Podemos perguntar-nos porque os nigerianos ou os filipinos escolhem as suas congregações africanas ou filipinas em vez das igrejas norueguesas da sua vizinhança, ou porque as igrejas norueguesas continuam predominantemente norueguesas. Mesmo sem tentar responder a estas perguntas, não é difícil identificar obstáculos concretos:

  • Sensibilização e reconhecimento: Até que ponto «conhecemos» o nosso próximo? Por exemplo, ainda que uma igreja RCCG local tenha apenas alguns participantes, temos noção de que a RCCG é uma das igrejas pentecostais de crescimento mais rápido em África com um impacto global muito para além da Nigéria?
  • Lacunas culturais – dar espaço em casa: Quão dispostos estamos a dar espaço na nossa mesa a pessoas vindas de outras culturas? Quão dispostos estamos a mudar as nossas igrejas, liderança, serviços e programas para que pessoas de outras culturas se sintam mais em casa?
  • Preferências estruturais e organizacionais: As igrejas ocidentais e as migrantes poderão ambas preferir ou estar presas a estruturas organizacionais que tornam a mudança lenta ou difícil. Fora isso, até que ponto estão as igrejas dispostas a rever as suas agendas estabelecidas?
  • Tecnologia e distância: Pode ser mais fácil para as igrejas de imigrantes ligarem-se às suas redes transnacionais por livestream do que atravessar a rua ou lidar com a burocracia necessária para entrar em contacto com as igrejas ocidentais na porta ao lado.
  • Distância teológica: Em ambos os polos, existem diferenças teológicas que podem parecer obstáculos intransponíveis. Para muitas igrejas de migrantes, o discurso teológico ocidental sobre questões morais não é ortodoxo, enquanto que, para igrejas ocidentais, as teologias globais parecem sobre-espiritualizadas ou desatualizadas. Até que ponto é possível ou mesmo desejável ultrapassar estes obstáculos teológicos?[12]

O que está em jogo?

Então, será que a igreja maioritária e as comunidades migrantes não podem continuar cada uma feliz no seu canto? Eu acredito que esta questão representa um desafio tanto intercultural como teológico, ambos relacionados e com implicações práticas:

  • O desafio intercultural é conhecermo-nos e ultrapassarmos diferenças culturais para viver vidas enriquecidas uns pelos outros.
  • O desafio teológico é perceber como a fé pode ser um recurso para atravessar essas fronteiras

Além de serem questões práticas, acredito que há determinados aspetos em jogo:

  1. A identidade e natureza da igreja: Se a igreja é a igreja universal, ela inclui as igrejas de migrantes. Além da identidade, também se relaciona com estruturas de poder, recursos e estruturas organizacionais.[13]
  2. O papel e o impacto da igreja na sociedade: As igrejas de migrantes poderão desafiar as igrejas ocidentais no que toca à sua resposta à secularização. Enquanto muitas igrejas ocidentais recusam ou põem de lado esforços tradicionais de evangelização, muitas igrejas de migrantes parecem ter assumido essa responsabilidade. O que podemos aprender aqui com as igrejas de migrantes e as suas igrejas natais?
  3. Missão e evangelização das cidades, nações e mundo ocidental: No espírito de Lausanne, a missão e evangelização globais são o principal desafio da igreja hoje. Como devem as igrejas de migrantes e as ocidentais trabalhar em parceria para ter sucesso nesta missão?
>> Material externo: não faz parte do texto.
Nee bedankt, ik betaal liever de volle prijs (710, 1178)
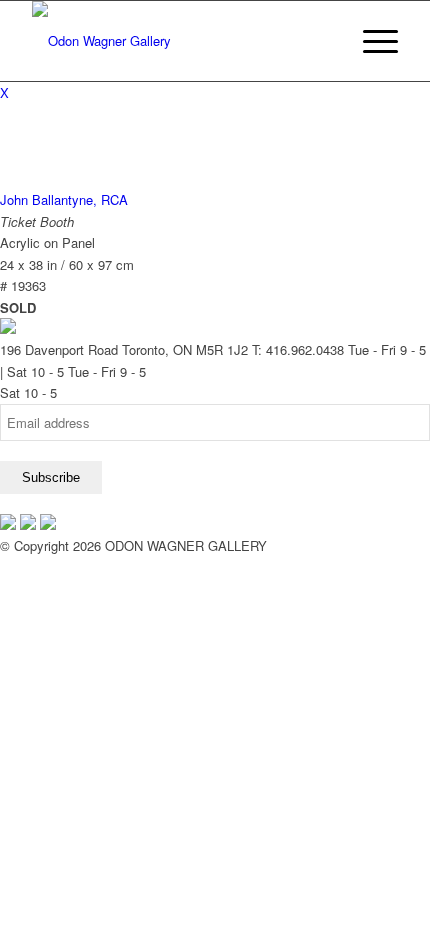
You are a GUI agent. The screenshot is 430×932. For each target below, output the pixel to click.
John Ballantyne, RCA (64, 199)
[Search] (323, 41)
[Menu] (370, 41)
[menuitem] (323, 41)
Estamos à altura do desafio?

O que pode então ser feito para evitar que as igrejas de imigrantes e ocidentais permaneçam nos seus enclaves étnicos e culturais? A seguir, sugiro alguns breves pontos que poderão criar oportunidades para inovação social e discipulado:

  1. Discernir os tempos: como expresso pelo Movimento de Lausanne no Compromisso da Cidade do Cabo, «Estamos convencidos de que as migrações contemporâneas estão sujeitas ao propósito missional de Deus, sem ignorar o mal e o sofrimento que pode estar envolvido».[14]
  2. Descobrir capital social, cultural e espiritual: as comunidades de igrejas de imigrantes representam vastos recursos de capital social e cultural, sobretudo em relação com os seus «mundos» e como estes podem ser servidos e alcançados para Cristo. Isto representa conhecimento que a maioria das igrejas ocidentais não possui. Muitas igrejas de imigrantes também possuem um fervor espiritual que muitos líderes de igrejas ocidentais invejam.
  3. Discutir visões e projectos comuns: tanto as igrejas de imigrantes como as ocidentais lidam com os desafios de ensinar a próxima geração e fazer missão e evangelismo. Como podem unir forças e estar em pé de igualdade para atingir esses objetivos?
  4. Desenvolver arenas comuns e comunidades de aprendizagem: o Compromisso da Cidade do Cabo incentiva as igrejas e líderes cristãos a responder «às oportunidades missionárias apresentadas pela migração global e pelas comunidades em diáspora», com testemunho e ação cristãos, e urge que as «igrejas de imigrantes e nativas … ouçam e aprendam umas com as outras, e iniciem esforços cooperativos para alcançar com o evangelho todos os setores da nação.».[15]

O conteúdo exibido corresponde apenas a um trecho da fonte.